Dataset excerpt:
=-=-=-=-=

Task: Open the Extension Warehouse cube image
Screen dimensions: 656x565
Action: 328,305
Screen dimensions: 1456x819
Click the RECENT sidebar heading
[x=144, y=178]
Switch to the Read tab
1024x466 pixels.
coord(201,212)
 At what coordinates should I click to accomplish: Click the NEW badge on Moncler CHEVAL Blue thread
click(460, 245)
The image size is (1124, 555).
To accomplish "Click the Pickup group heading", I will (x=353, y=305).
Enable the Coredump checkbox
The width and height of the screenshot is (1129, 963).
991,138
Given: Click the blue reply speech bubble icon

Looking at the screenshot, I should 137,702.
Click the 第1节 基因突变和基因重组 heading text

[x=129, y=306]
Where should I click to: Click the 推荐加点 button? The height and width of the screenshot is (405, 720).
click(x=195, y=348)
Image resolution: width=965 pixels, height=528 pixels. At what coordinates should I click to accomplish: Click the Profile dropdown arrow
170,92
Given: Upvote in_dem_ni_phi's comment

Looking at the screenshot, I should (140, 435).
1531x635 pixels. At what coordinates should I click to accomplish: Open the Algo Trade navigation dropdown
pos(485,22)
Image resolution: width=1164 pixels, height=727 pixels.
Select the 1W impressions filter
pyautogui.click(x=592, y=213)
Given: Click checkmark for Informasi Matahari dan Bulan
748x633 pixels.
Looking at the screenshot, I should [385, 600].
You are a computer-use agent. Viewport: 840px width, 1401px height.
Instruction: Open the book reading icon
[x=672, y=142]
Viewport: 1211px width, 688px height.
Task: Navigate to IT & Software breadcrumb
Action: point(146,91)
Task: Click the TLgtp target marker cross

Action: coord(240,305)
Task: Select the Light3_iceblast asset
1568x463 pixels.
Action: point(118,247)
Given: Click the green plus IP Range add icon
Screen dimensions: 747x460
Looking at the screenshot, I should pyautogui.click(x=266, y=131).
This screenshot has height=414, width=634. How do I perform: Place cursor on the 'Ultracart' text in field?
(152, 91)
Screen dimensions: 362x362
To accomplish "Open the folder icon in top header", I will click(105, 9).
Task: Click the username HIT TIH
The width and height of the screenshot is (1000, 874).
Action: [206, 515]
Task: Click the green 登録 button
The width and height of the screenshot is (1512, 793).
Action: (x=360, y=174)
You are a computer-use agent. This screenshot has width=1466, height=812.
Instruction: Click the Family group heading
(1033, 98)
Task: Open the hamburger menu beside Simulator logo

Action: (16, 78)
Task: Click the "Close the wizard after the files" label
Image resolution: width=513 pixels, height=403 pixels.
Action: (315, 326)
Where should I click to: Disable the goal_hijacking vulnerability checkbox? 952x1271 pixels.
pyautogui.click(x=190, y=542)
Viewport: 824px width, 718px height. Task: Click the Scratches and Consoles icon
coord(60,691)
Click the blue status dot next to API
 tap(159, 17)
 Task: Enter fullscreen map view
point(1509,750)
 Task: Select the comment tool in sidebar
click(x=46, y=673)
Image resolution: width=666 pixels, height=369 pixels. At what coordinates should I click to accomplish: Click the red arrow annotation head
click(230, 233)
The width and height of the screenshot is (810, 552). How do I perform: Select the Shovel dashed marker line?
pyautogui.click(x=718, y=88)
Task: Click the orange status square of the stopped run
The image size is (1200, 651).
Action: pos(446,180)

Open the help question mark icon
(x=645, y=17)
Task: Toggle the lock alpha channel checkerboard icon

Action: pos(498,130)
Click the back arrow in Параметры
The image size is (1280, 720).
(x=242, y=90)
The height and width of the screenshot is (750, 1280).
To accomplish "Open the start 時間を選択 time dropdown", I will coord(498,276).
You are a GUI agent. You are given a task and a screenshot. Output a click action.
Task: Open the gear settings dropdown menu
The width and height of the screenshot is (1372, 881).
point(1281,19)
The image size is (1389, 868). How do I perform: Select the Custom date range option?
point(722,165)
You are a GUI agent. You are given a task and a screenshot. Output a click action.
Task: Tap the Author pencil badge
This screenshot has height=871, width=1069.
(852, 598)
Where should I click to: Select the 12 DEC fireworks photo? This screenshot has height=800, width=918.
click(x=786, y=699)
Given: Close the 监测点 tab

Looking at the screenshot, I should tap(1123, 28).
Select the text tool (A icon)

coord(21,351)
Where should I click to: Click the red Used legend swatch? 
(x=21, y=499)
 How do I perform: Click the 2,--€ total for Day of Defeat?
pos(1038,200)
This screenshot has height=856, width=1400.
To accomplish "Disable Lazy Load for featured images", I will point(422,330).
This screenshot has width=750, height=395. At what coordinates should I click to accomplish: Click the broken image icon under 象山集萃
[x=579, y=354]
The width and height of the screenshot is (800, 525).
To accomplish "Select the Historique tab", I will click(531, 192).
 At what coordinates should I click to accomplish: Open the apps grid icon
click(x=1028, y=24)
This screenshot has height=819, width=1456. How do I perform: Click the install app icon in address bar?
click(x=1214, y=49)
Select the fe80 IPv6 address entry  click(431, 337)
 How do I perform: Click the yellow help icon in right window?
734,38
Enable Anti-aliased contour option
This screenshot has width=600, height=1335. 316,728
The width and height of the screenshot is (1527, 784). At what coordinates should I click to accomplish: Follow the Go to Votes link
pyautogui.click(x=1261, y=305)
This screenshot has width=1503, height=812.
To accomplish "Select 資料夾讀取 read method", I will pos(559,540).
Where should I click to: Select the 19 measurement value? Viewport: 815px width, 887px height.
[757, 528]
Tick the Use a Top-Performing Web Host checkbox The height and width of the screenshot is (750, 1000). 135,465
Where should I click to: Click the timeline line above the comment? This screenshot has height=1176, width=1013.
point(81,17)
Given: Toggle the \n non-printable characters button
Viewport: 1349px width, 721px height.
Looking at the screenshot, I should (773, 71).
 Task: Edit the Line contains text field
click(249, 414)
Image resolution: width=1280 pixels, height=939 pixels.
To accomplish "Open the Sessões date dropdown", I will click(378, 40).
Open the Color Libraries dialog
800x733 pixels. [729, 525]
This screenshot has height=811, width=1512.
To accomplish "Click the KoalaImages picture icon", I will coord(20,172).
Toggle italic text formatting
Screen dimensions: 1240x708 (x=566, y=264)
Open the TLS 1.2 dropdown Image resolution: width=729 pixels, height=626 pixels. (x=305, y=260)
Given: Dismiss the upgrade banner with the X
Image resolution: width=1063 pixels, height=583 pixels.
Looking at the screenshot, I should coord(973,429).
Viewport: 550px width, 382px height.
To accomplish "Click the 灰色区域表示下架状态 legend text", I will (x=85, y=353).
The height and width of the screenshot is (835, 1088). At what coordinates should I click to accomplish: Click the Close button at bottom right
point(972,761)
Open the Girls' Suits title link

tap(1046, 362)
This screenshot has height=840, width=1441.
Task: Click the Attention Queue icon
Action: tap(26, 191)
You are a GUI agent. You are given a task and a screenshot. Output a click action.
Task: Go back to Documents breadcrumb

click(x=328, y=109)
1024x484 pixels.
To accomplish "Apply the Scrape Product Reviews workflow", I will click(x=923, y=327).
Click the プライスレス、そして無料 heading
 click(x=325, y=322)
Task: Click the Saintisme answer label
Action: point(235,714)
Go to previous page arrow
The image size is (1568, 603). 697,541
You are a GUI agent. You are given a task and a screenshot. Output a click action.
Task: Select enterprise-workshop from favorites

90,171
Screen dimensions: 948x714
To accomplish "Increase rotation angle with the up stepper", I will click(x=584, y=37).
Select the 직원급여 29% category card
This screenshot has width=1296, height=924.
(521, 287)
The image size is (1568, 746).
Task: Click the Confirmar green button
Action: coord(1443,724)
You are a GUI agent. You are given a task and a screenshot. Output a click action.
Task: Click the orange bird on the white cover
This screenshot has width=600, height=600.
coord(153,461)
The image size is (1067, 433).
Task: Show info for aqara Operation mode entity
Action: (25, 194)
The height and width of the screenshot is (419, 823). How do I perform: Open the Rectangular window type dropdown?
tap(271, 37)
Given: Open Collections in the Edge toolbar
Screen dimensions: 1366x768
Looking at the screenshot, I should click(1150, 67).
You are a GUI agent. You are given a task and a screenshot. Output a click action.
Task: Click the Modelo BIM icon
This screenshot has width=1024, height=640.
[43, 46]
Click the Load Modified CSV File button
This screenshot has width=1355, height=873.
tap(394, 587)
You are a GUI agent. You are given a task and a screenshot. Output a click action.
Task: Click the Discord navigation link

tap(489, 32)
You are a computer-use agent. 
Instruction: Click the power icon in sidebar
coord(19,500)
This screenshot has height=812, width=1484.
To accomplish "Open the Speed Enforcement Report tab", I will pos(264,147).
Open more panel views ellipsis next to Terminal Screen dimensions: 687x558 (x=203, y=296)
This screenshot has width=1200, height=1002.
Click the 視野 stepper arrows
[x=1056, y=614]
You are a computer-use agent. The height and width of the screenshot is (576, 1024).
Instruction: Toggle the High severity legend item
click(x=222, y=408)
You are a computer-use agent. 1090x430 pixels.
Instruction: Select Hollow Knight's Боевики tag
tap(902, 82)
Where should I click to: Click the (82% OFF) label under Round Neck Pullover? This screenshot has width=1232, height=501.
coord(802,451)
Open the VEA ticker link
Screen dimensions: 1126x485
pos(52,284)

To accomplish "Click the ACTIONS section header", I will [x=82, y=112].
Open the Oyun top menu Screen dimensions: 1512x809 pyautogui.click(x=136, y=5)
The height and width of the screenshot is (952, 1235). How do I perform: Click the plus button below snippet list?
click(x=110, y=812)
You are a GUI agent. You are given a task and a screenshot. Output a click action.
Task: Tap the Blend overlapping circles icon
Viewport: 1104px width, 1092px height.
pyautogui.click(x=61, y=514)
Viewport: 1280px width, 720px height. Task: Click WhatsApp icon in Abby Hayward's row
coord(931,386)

=-=-=-=-=

- WHAT YOU ARE ASKED TO DO: Rewrite everything from the line containing "You are a computer-use agent. Viewport: 840px" down to the line containing "Action: (16, 78)", replacing "Instruction" with "Goal" and leaving the rest unchanged.

- RESPONSE TO THIS EXERCISE:
You are a computer-use agent. Viewport: 840px width, 1401px height.
Goal: Open the book reading icon
[x=672, y=142]
Viewport: 1211px width, 688px height.
Task: Navigate to IT & Software breadcrumb
Action: point(146,91)
Task: Click the TLgtp target marker cross

Action: coord(240,305)
Task: Select the Light3_iceblast asset
1568x463 pixels.
Action: point(118,247)
Given: Click the green plus IP Range add icon
Screen dimensions: 747x460
Looking at the screenshot, I should pyautogui.click(x=266, y=131).
This screenshot has height=414, width=634. How do I perform: Place cursor on the 'Ultracart' text in field?
(152, 91)
Screen dimensions: 362x362
To accomplish "Open the folder icon in top header", I will click(105, 9).
Task: Click the username HIT TIH
The width and height of the screenshot is (1000, 874).
Action: [206, 515]
Task: Click the green 登録 button
The width and height of the screenshot is (1512, 793).
Action: (x=360, y=174)
You are a computer-use agent. This screenshot has width=1466, height=812.
Goal: Click the Family group heading
(1033, 98)
Task: Open the hamburger menu beside Simulator logo

Action: (16, 78)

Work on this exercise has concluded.